Times gazetesi “Açık denizlerde ölüm” manşetiyle çıktı. Gazete başyazısında, İsrail’in yardım gemileriyle ilgili tutumunu, Gazze’ye kaçak yollardan silah sokulması endişesiyle açıklıyor. İsrail’in bunu engelleme hakkı olduğunun altını çizen satırları ise, seçilen yöntemin yanlış olduğunu vurgulayan şu sorular takip ediyor: “Komandoları helikopterden indirerek onları saldırı tehlikesine açık hale getirmek mantıklı mıydı? Türk vatandaşlarını hedef alarak, bir zamanlar yakın siyasi ve askeri ilişkilere sahip olunan Müslüman bir komşuyla ilişkileri daha da bozmak siyasi açıdan zeki bir adım mıydı? Okul çocukları için boya kalemi, hastaneler için ilaç, bombaların yıktığı evlerin tamiri için çimento taşıyan gemileri engellemeye çalışmak halkla ilişkiler açısından iyi bir fikir miydi?”

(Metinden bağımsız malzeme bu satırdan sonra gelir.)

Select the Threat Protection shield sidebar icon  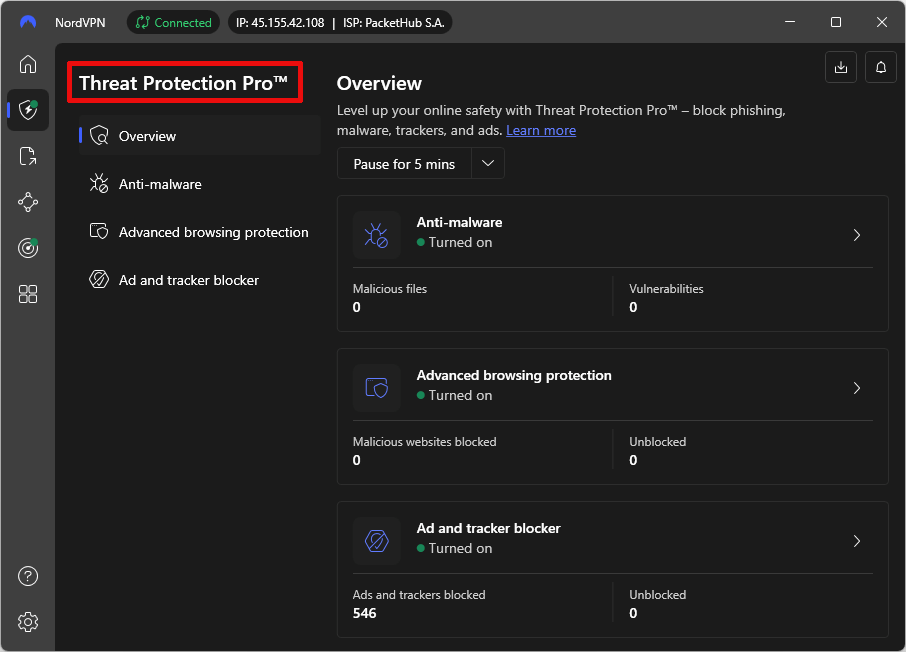click(27, 110)
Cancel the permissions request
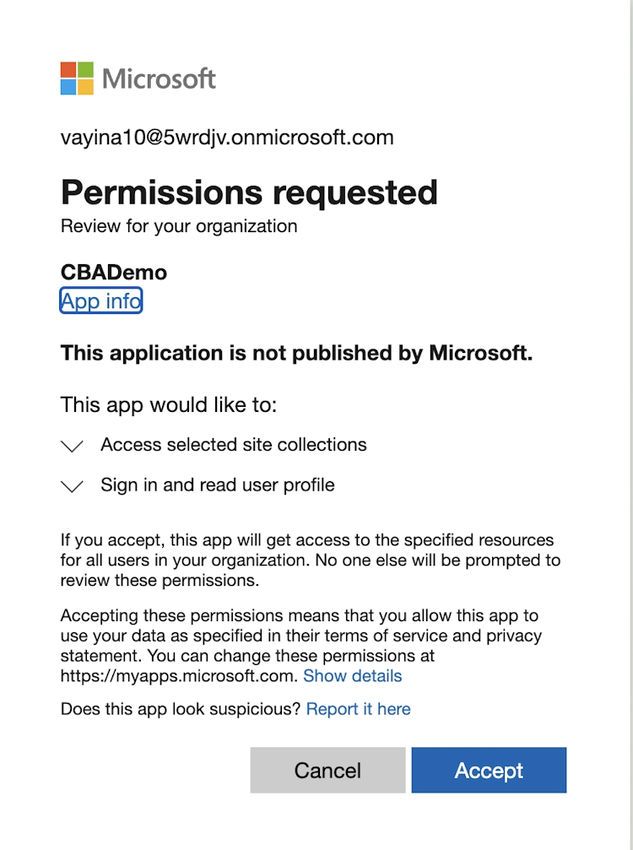 (328, 770)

TÜRKİYE İLE İLİŞKİLERE BÜYÜK DARBE İNDİ

Independent’ın manşeti: “İsrail’in hücumbot diplomasisi küresel öfkeye neden oldu.”

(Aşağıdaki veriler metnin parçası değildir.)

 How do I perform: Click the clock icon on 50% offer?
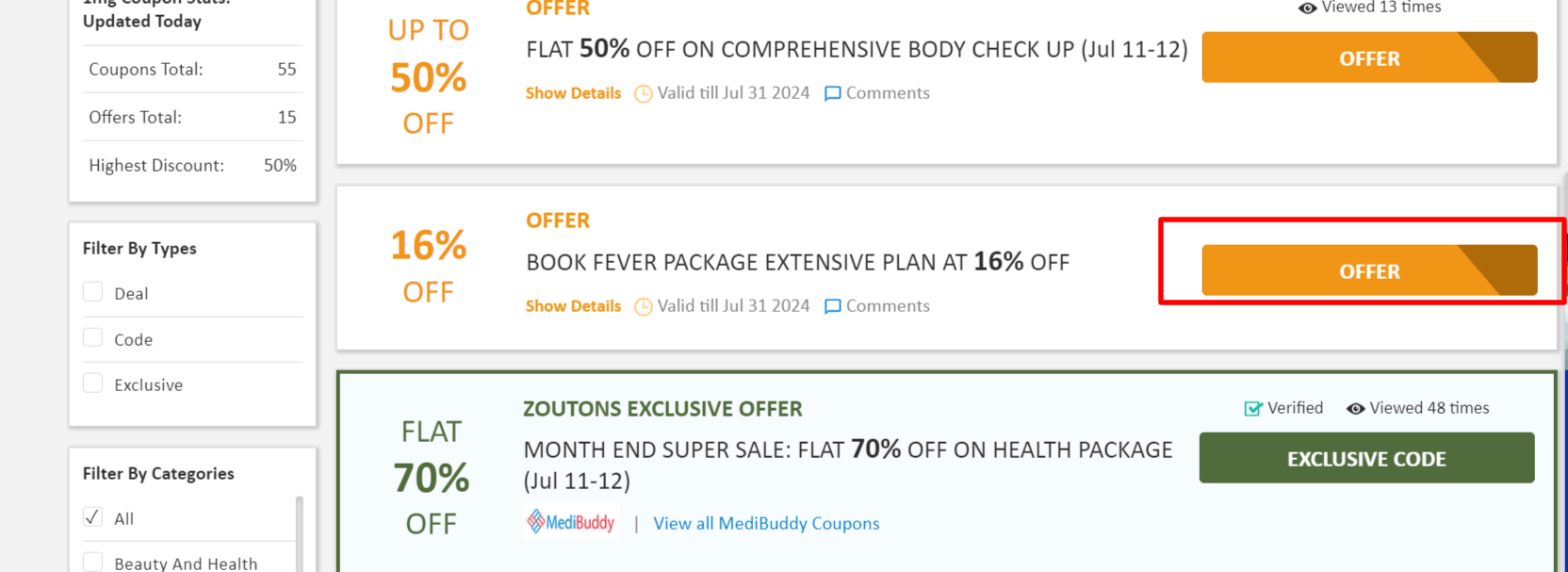(643, 93)
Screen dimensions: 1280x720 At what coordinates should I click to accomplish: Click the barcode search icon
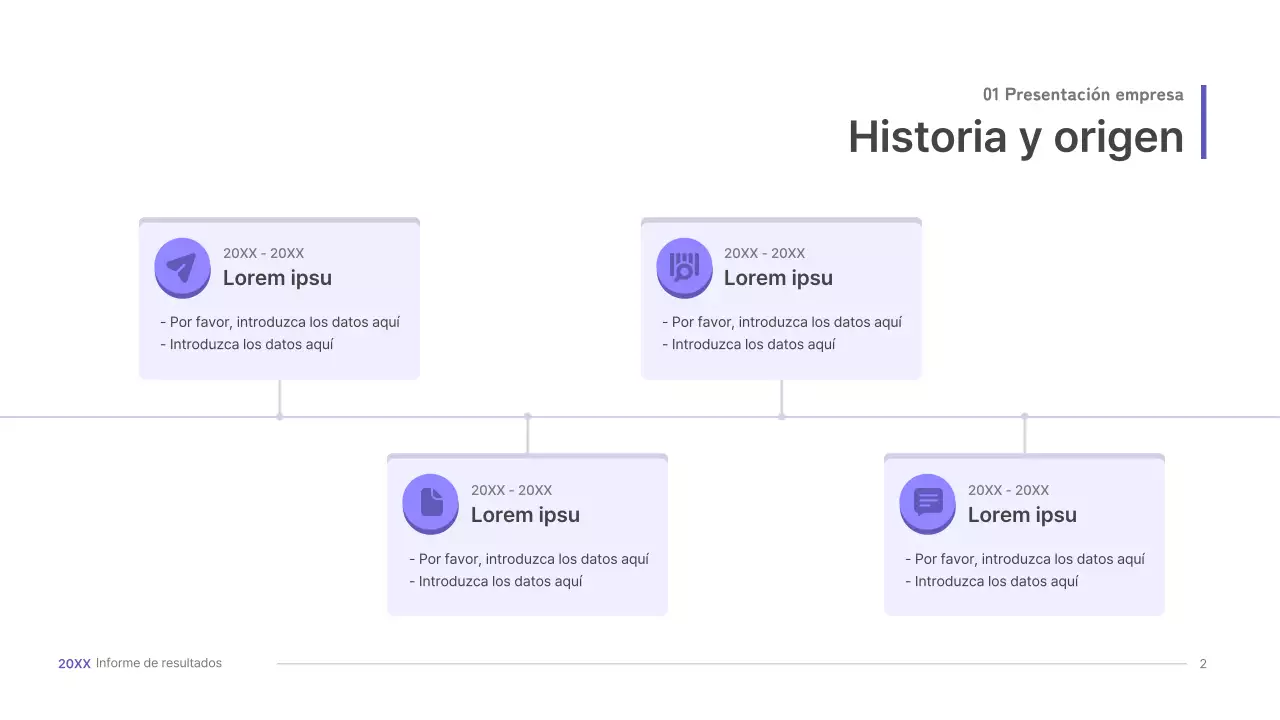pos(684,267)
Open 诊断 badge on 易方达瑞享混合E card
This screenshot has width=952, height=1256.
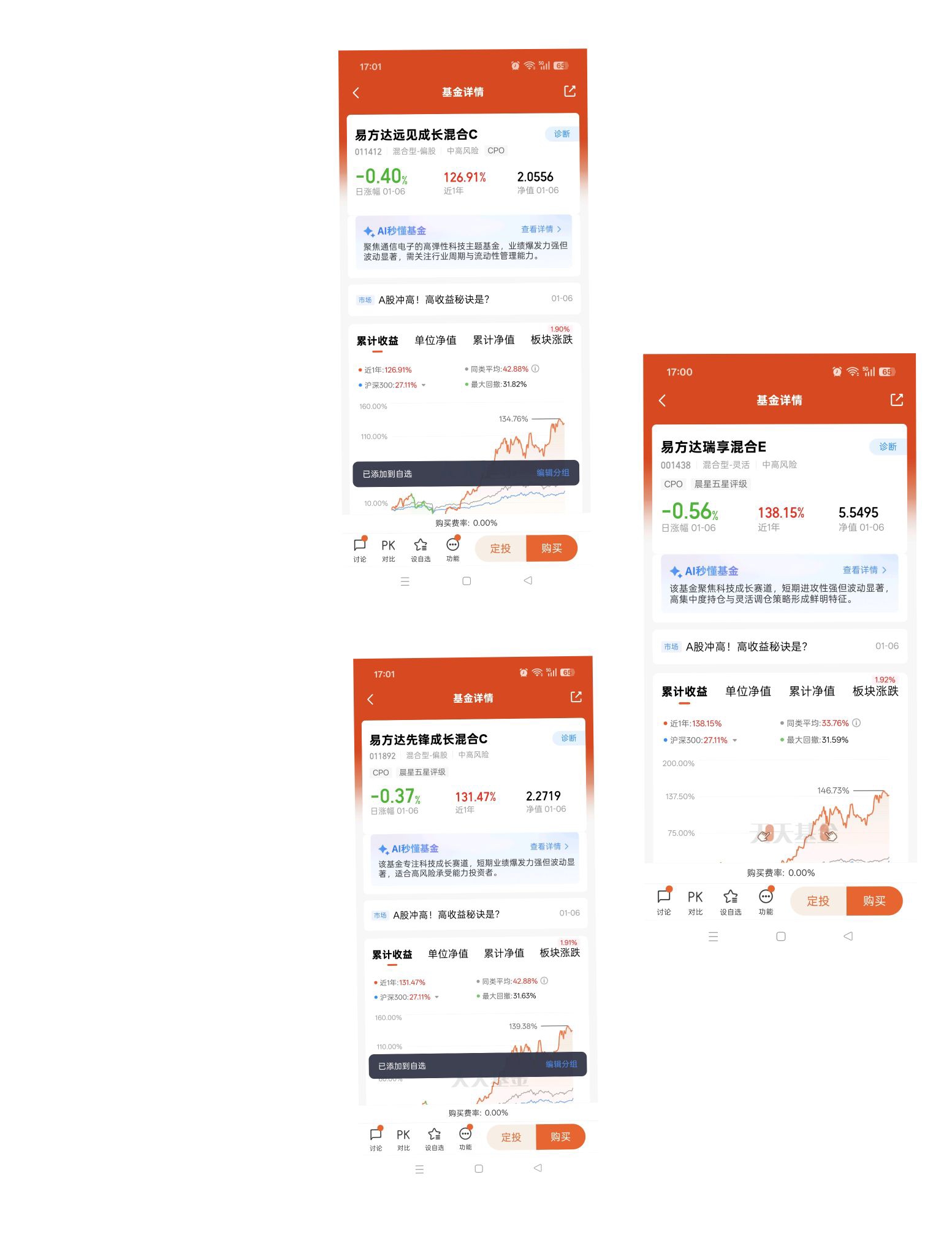click(887, 446)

Gazetenin deneyimli Ortadoğu muhabiri Patrick Cockburn’ün kaleme aldığı analizde ise, İsrail’in müdahalesinin Türkiye ile ilişkilere büyük darbe indirdiğinin altı çiziliyor. Cockburn yazısını şu satırlarla noktalıyor: “Türkiye şu anda Orta Doğu’da, geçmişte olduğundan çok daha hayati bir müttefik. Amerikan askerlerinin daha rahat bir şekilde çekilmesine yardımcı olarak, Irak’ta kritik bir rol üstleniyor. Üstelik Ankara’nın İsrail ile ittifakı, Amerika’nın Ortadoğu politikasının en önemli payandalarından biri olmuştur.

Türk Dışişleri Bakanı daha önce, yardım filosuna müdahalenin geri dönülmez sonuçlar doğuracağını söylemişti. Galiba bu diplomatik klişe ilk kez doğru çıkacak.”

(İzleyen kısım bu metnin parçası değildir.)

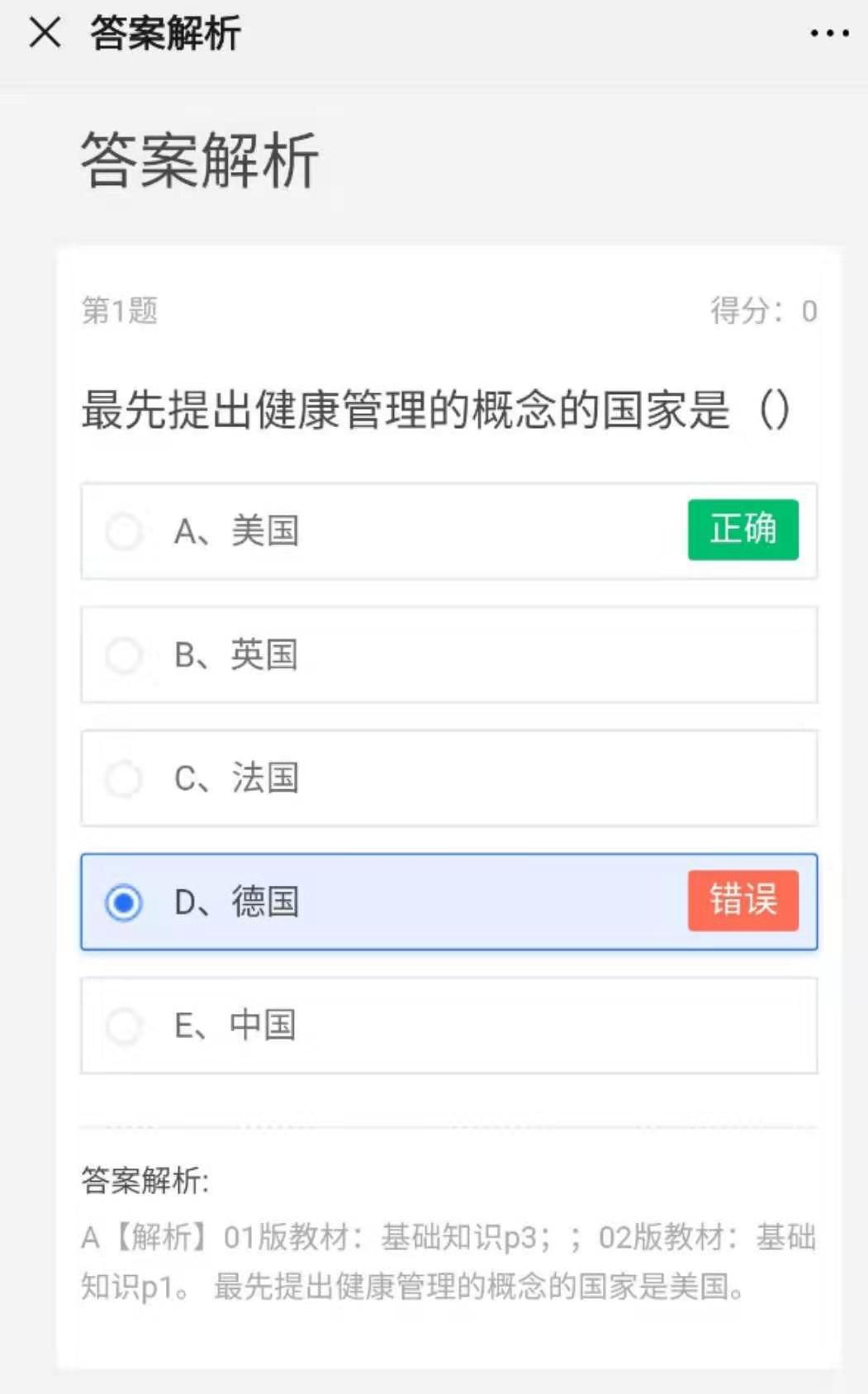Open the three-dot more options menu
868x1394 pixels.
coord(829,33)
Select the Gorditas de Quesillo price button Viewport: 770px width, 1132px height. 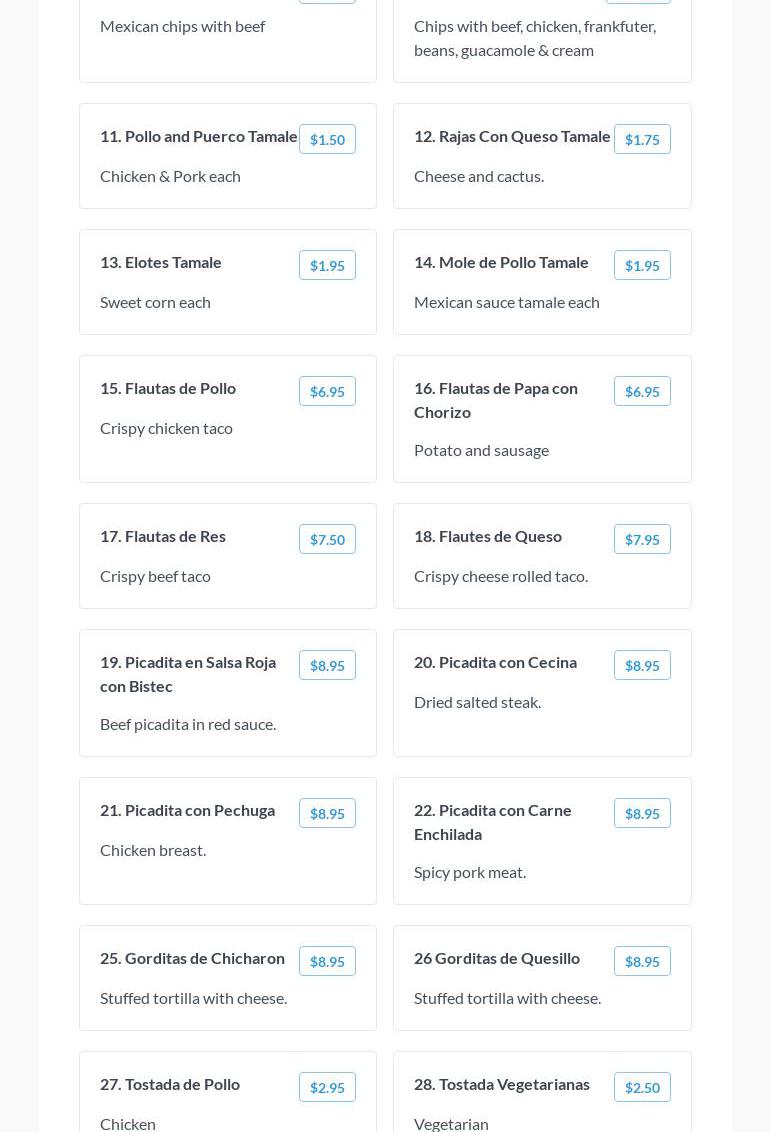coord(642,962)
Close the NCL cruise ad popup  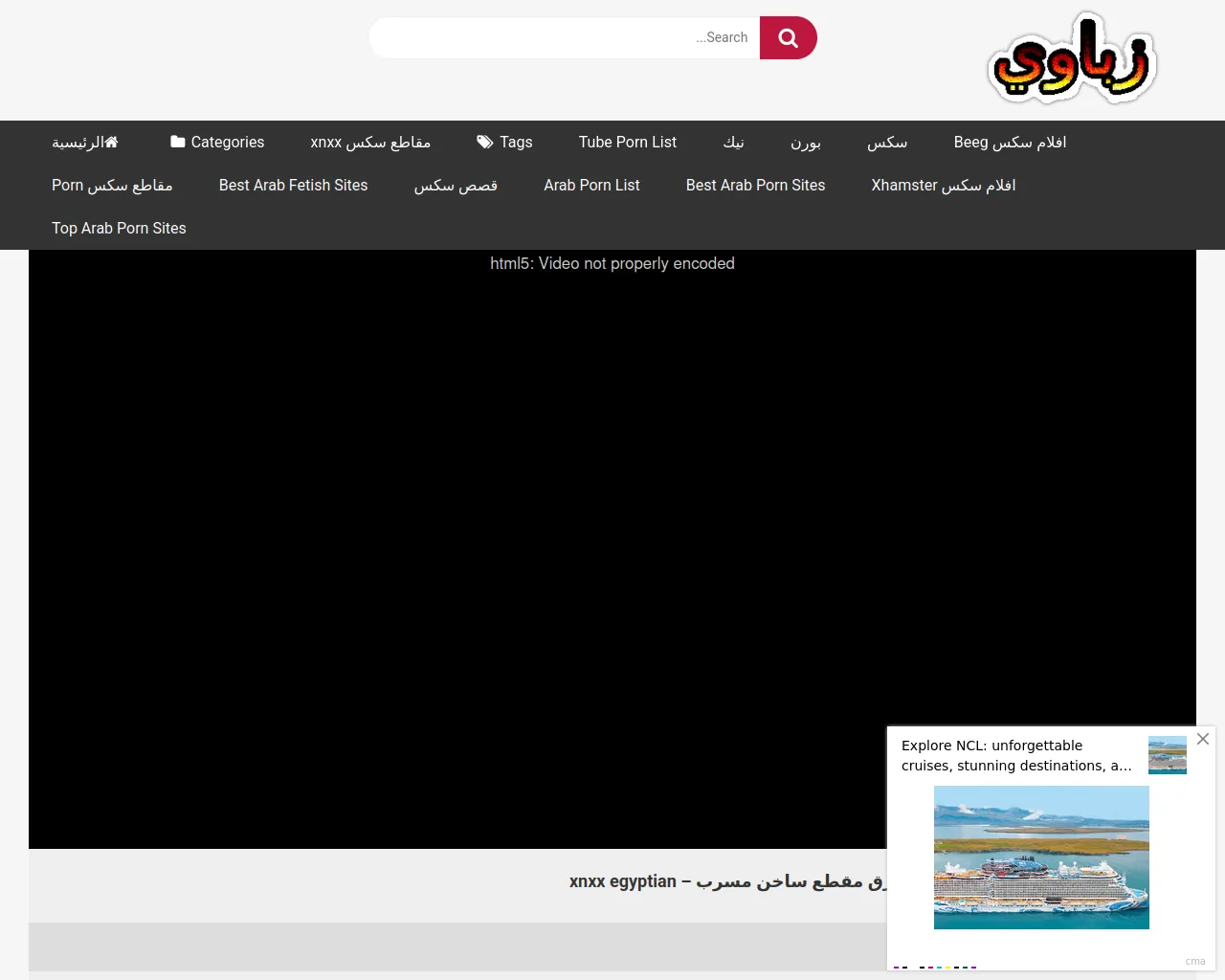click(1203, 739)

Patrick Cockburn böyle derken, Independent’ın bir başka deneyimli ismi, Robert Fisk ise zehir zemberek bir yazı kaleme almış.

DÜNYA ARTIK BU ZORBALIKTAN BIKTI USANDI

Dünya liderlerinin dünkü olaylarla ilgili açıklamalarını yetersiz buluyor ve eleştiriyor Fisk. Beyaz Saray açıklamasını korkak, Birleşmiş Milletler Genel Sekreteri Ban Ki-Moon’u ise gülünç olarak niteledikten sonra, İngiltere Başbakanı David Cameron’ı sessiz kalmakla suçluyor.

Fisk’in, “Politikacılarımız nerede? Bu noktaya nasıl geldik?” sorusuna yanıtı ise şöyle: “Belki de hepimiz İsrail’in Arapları öldürmesine alıştık. Belki de İsrail Arapları öldürmeye alıştı. Şimdi de Türkleri öldürüyorlar. Ya da Avrupalıları. Son 24 saatte Ortadoğu’da birşeyler değişti ve İsrailliler -bu katliama verdikleri son derece aptalca tepki düşünüldüğünde- olan biteni kavrayamamış gibi görünüyor. Dünya artık bu zorbalıktan bıktı usandı. Politikacılar sessiz olsa da.”

WASHINGTON POST: DİPLOMATİK FİYASKO

ABD’nin Washington Post gazetesi, saldırıya dünya genelinde kınamaların gelmesinin, Obama yönetiminin, İsrail ile arasındaki gergin ilişkileri geliştirme çabalarını karmaşıklaştıracağı ve İran’a yeni yaptırım girişimleri üzerindeki dikkatleri dağıtacağı yorumunda bulunuldu.

Türkiye’nin Washington Büyükelçisi Namık Tan’ın, “Bu, Türkiye-İsrail ilişkileri için çok kötü bir gelişme” ifadesine yer verilen Glenn Kessler imzalı yazıya göre, Tan, olayın uluslararası sularda olduğunu ve geminin içinde insani yardım misyonunda görevli sivillerin bulunduğunu belirterek, İsrail’in bu saldırısının her ülkeden kınama gerektirdiğini söyledi. Obama yönetiminin olayla ilgili ilk açıklamasını eksik bulduğunu ifade eden Tan, “Bundan çok daha güçlü bir tepki bekliyorduk” dedi.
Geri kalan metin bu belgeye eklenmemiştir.